Examine each line of the data. Copy the line if it includes the word "computer".

——

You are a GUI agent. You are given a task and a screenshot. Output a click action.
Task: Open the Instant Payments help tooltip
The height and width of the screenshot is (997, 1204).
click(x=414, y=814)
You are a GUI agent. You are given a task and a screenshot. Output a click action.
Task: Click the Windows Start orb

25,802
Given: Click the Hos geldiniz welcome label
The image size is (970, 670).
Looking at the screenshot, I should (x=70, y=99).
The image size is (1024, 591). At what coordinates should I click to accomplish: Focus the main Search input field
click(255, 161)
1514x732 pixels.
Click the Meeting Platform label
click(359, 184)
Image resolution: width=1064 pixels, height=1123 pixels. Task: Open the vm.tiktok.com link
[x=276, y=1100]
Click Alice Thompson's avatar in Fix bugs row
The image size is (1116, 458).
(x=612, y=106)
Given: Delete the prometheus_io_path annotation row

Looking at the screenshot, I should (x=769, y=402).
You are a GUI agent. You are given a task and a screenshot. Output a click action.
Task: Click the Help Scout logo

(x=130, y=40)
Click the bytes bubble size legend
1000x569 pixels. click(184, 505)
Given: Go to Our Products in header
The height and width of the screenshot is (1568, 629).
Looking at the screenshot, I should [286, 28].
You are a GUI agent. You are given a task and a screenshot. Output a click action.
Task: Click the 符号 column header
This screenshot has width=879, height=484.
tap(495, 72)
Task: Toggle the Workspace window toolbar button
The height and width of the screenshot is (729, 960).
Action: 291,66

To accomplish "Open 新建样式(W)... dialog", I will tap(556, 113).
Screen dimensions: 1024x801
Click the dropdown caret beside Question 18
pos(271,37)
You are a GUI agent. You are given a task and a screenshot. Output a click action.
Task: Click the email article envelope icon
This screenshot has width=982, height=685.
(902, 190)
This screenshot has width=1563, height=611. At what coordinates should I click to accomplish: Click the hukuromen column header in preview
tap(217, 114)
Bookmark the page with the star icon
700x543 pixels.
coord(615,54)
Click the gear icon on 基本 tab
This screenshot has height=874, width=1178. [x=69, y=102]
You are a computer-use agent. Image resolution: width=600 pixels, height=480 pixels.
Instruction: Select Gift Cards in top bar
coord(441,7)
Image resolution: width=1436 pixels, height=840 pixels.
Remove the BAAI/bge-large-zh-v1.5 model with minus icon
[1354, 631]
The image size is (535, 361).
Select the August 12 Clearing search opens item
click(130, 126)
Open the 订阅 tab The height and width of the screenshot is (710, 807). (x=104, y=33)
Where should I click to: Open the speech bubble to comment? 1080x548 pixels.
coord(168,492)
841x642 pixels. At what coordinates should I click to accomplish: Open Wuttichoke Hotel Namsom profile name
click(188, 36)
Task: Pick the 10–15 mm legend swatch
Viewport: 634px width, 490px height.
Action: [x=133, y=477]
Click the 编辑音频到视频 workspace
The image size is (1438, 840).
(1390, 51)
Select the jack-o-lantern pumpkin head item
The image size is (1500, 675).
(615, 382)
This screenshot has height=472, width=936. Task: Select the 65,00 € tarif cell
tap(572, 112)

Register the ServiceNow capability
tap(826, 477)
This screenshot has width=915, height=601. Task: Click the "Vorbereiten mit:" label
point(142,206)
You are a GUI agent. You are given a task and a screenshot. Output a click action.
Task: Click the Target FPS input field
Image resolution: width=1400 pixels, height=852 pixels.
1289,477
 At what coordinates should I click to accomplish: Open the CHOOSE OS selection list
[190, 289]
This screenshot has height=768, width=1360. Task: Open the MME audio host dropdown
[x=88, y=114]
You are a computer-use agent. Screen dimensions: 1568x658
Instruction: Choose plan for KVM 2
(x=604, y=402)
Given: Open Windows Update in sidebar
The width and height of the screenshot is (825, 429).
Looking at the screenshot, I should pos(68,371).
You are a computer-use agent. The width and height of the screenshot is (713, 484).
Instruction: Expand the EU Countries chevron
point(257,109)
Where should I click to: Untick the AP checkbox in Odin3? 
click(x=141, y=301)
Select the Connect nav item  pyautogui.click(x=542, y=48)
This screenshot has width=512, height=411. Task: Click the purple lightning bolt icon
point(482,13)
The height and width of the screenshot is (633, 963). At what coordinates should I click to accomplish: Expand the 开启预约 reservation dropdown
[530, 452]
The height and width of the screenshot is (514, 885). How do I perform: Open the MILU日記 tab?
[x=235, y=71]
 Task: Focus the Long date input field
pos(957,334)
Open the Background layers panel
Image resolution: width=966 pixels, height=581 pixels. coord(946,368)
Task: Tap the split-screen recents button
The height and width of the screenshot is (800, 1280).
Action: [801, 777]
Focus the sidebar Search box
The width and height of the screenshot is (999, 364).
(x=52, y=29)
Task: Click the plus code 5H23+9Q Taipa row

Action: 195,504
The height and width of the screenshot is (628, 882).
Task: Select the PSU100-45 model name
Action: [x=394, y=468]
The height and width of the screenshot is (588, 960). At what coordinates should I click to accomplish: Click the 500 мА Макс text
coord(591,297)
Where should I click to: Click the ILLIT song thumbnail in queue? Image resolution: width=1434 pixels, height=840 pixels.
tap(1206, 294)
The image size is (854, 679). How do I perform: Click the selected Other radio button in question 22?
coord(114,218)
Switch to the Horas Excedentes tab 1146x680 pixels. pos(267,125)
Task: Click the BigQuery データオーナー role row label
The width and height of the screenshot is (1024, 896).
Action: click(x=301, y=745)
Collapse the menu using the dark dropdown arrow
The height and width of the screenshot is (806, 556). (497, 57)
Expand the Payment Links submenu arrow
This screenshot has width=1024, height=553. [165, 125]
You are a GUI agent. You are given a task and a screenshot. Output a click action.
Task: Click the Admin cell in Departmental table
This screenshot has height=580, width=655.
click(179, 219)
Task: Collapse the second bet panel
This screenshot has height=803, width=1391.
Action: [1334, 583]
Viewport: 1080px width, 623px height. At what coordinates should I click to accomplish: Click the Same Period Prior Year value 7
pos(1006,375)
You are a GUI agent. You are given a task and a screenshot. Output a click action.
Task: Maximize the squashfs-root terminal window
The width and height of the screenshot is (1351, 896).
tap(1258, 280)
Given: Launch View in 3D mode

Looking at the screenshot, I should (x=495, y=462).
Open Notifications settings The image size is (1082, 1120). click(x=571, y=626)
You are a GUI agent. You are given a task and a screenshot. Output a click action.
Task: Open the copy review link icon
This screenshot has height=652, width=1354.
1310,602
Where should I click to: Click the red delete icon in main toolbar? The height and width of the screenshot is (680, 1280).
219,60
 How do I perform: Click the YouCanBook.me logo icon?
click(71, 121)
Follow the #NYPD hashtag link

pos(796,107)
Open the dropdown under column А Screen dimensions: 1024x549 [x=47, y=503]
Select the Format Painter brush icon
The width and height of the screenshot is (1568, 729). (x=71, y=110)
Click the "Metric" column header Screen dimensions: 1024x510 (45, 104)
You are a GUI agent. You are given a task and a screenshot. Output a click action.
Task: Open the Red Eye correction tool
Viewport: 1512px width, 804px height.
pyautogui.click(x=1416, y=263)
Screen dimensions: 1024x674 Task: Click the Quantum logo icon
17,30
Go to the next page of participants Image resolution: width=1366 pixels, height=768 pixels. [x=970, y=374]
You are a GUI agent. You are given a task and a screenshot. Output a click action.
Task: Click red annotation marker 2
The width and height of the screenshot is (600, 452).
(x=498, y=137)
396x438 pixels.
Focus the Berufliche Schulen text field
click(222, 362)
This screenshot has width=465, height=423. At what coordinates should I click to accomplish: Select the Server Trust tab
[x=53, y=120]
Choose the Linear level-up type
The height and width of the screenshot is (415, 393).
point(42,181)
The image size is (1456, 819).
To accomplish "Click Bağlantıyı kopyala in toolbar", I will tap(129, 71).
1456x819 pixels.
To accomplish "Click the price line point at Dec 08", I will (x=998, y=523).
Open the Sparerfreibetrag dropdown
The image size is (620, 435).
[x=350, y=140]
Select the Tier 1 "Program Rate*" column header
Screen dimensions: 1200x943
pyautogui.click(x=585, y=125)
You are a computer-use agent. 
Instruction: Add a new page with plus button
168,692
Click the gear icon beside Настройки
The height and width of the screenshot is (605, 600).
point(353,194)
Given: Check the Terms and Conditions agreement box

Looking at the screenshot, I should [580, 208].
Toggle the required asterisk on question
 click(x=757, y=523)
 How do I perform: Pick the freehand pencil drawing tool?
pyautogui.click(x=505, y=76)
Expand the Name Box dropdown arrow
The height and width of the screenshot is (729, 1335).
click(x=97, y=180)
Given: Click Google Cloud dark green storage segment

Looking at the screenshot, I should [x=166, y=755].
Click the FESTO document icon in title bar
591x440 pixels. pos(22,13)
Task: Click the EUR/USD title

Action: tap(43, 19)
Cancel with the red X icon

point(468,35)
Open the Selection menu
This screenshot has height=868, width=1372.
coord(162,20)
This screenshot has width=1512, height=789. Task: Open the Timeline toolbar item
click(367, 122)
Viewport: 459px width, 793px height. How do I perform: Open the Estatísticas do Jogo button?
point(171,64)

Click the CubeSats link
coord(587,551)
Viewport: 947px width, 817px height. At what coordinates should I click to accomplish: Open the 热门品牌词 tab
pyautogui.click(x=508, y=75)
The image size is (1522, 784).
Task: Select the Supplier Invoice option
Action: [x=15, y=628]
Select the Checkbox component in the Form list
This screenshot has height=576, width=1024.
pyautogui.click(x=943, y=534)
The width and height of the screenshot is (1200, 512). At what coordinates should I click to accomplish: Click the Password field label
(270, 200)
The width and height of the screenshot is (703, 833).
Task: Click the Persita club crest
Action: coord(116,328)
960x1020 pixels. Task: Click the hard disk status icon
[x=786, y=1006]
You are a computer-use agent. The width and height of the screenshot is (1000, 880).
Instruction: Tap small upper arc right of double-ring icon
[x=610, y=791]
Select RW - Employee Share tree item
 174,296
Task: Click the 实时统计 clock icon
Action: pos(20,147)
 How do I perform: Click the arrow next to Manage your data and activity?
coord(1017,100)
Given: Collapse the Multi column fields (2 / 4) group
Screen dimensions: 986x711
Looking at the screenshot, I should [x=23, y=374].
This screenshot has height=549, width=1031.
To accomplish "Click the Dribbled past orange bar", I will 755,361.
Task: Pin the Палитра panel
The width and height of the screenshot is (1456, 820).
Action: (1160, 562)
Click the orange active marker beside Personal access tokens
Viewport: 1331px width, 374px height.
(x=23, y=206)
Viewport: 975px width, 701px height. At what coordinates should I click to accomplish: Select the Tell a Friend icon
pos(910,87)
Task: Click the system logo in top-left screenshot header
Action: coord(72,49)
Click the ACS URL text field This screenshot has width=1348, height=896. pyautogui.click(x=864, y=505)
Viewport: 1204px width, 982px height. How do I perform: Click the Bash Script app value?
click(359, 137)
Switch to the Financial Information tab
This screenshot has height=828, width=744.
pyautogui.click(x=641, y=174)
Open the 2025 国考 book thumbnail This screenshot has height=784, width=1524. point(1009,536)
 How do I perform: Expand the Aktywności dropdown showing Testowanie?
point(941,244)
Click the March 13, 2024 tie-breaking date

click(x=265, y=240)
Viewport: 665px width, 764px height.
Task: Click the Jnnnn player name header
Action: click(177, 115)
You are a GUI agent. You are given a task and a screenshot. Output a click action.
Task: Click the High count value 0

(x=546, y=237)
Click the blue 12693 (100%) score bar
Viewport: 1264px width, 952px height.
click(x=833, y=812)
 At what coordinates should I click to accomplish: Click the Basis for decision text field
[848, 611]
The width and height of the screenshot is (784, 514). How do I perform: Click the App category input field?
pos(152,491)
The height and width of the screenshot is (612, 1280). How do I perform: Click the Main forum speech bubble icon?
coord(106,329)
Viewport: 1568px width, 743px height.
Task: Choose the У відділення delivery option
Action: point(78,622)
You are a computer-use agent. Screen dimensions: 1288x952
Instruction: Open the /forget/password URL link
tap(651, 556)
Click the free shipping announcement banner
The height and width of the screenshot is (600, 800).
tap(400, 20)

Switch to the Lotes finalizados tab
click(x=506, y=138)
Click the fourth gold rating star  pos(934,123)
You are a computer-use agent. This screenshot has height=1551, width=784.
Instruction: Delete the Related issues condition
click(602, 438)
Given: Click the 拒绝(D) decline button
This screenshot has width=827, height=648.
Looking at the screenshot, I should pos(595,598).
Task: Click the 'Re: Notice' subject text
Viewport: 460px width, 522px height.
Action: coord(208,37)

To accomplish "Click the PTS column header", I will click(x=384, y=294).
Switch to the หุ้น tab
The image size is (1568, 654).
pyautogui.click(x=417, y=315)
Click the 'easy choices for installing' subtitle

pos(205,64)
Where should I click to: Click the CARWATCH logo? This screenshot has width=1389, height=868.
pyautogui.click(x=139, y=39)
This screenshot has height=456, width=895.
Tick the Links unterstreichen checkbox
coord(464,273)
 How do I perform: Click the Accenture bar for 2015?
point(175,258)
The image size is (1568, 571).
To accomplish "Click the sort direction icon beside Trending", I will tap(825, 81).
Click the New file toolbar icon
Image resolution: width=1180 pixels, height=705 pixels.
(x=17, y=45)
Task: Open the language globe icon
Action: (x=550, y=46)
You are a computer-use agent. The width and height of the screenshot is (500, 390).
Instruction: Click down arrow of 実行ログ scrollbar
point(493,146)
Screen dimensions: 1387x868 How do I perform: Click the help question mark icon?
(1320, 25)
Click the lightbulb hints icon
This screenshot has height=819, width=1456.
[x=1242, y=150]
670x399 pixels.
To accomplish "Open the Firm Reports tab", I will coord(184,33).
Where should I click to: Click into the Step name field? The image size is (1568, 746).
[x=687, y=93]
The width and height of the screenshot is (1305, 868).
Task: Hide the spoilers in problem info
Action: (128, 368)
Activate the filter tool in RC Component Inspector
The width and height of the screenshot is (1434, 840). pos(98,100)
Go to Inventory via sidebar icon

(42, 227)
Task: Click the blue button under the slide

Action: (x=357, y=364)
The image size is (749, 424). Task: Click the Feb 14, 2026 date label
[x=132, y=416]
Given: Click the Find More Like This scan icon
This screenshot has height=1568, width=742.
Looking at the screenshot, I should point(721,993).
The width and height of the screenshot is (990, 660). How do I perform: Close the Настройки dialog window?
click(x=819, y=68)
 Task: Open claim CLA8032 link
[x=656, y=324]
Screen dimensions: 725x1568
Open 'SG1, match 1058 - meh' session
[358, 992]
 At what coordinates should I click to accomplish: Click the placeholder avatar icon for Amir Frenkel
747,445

——

Answer to this problem:
You are a computer-use agent. Image resolution: width=600 pixels, height=480 pixels.
You are a computer-use agent. Screen dimensions: 1568x658
You are a computer-use agent. The width and height of the screenshot is (713, 484).
You are a computer-use agent. 
You are a computer-use agent. The width and height of the screenshot is (1000, 880).
You are a computer-use agent. Screen dimensions: 1288x952
You are a computer-use agent. This screenshot has height=1551, width=784.
You are a computer-use agent. The width and height of the screenshot is (500, 390).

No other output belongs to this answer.